Applications normally ask for filesystems from the shared cache, via FileSystem.get()
or Path.getFileSystem()
. The cache, FileSystem.CACHE
will, for each user, cachec one instance of a filesystem for a given URI. All calls to FileSystem.get
for a cached FS for a URI such as s3a://landsat-pds/
will return that singe single instance.
FileSystem instances are created on-demand for the cache, and will be done in each thread which requests an instance. This is done outside of any synchronisation block. Once a task has an initialized FileSystem instance, it will, in a synchronized block add it to the cache.
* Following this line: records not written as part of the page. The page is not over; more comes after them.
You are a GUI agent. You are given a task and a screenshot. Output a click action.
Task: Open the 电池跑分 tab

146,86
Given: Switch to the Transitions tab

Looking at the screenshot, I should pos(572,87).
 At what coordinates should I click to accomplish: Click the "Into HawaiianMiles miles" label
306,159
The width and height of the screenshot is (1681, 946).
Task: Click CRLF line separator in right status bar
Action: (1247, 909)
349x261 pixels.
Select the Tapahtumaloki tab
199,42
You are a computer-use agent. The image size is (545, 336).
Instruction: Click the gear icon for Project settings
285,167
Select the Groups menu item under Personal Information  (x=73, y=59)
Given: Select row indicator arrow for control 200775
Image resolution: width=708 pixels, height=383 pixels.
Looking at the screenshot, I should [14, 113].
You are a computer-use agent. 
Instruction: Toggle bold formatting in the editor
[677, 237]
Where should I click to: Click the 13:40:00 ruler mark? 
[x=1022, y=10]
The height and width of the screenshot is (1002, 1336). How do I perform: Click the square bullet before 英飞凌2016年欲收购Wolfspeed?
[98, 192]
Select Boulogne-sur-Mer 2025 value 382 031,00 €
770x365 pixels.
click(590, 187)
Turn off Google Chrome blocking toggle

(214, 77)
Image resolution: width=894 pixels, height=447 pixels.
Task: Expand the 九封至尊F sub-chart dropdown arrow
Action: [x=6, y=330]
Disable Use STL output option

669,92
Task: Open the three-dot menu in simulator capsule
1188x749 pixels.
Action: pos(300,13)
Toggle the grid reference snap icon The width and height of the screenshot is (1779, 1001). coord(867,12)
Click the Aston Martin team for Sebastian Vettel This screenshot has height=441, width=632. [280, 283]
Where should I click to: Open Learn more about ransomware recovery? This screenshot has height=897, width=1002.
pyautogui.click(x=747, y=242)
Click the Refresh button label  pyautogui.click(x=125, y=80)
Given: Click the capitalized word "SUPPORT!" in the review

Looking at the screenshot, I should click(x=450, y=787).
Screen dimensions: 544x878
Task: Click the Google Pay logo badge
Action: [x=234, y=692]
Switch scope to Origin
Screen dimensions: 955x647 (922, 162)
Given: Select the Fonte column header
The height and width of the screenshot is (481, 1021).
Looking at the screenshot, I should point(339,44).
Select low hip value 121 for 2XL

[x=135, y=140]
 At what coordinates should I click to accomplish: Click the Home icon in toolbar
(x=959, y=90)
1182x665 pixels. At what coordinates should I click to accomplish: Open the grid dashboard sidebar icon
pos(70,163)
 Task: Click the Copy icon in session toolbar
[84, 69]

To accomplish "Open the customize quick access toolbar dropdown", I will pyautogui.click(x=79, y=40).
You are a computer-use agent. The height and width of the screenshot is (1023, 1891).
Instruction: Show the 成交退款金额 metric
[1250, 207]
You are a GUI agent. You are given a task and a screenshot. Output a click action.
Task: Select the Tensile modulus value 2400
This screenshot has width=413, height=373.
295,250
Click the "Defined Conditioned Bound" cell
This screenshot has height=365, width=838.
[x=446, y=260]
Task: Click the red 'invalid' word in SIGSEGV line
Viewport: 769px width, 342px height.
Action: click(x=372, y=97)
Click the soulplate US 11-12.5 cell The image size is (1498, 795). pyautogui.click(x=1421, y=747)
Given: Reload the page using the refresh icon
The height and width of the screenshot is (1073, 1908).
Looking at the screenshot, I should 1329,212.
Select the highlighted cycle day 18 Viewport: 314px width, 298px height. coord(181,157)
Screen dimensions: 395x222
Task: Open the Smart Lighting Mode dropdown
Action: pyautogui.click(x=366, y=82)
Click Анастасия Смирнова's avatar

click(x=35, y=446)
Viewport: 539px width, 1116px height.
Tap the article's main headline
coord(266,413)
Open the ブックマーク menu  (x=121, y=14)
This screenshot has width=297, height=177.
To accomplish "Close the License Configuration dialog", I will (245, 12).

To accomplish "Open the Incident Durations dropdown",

If it turns out that the cache now already has an instance for that URI, it will revert the cached copy to it, and close the FS instance it has just created.
If a FileSystem takes time to be initialized, and many threads are trying to retrieve a FileSystem instance for the same S3 bucket in parallel, All but one of the threads will be doing useless work, and may unintentionally be creating lock contention on shared objects.
There is an option, fs.creation.parallel.count
, which uses a semaphore to limit the number of FS instances which may be created in parallel.
Setting this to a low number will reduce the amount of wasted work, at the expense of limiting the number of FileSystem clients which can be created simultaneously for different object stores/distributed filesystems.
For example, a value of four would put an upper limit on the number of wasted instantiations of a connector for the s3a://landsat-pds/
bucket.
<property> <name>fs.creation.parallel.count</name> <value>4</value> </property>
It would also mean that if four threads were in the process of creating such connectors, all threads trying to create connectors for other buckets, would end up blocking too.
Consider experimenting with this when running applications where many threads may try to simultaneously interact with the same slow-to-initialize object stores.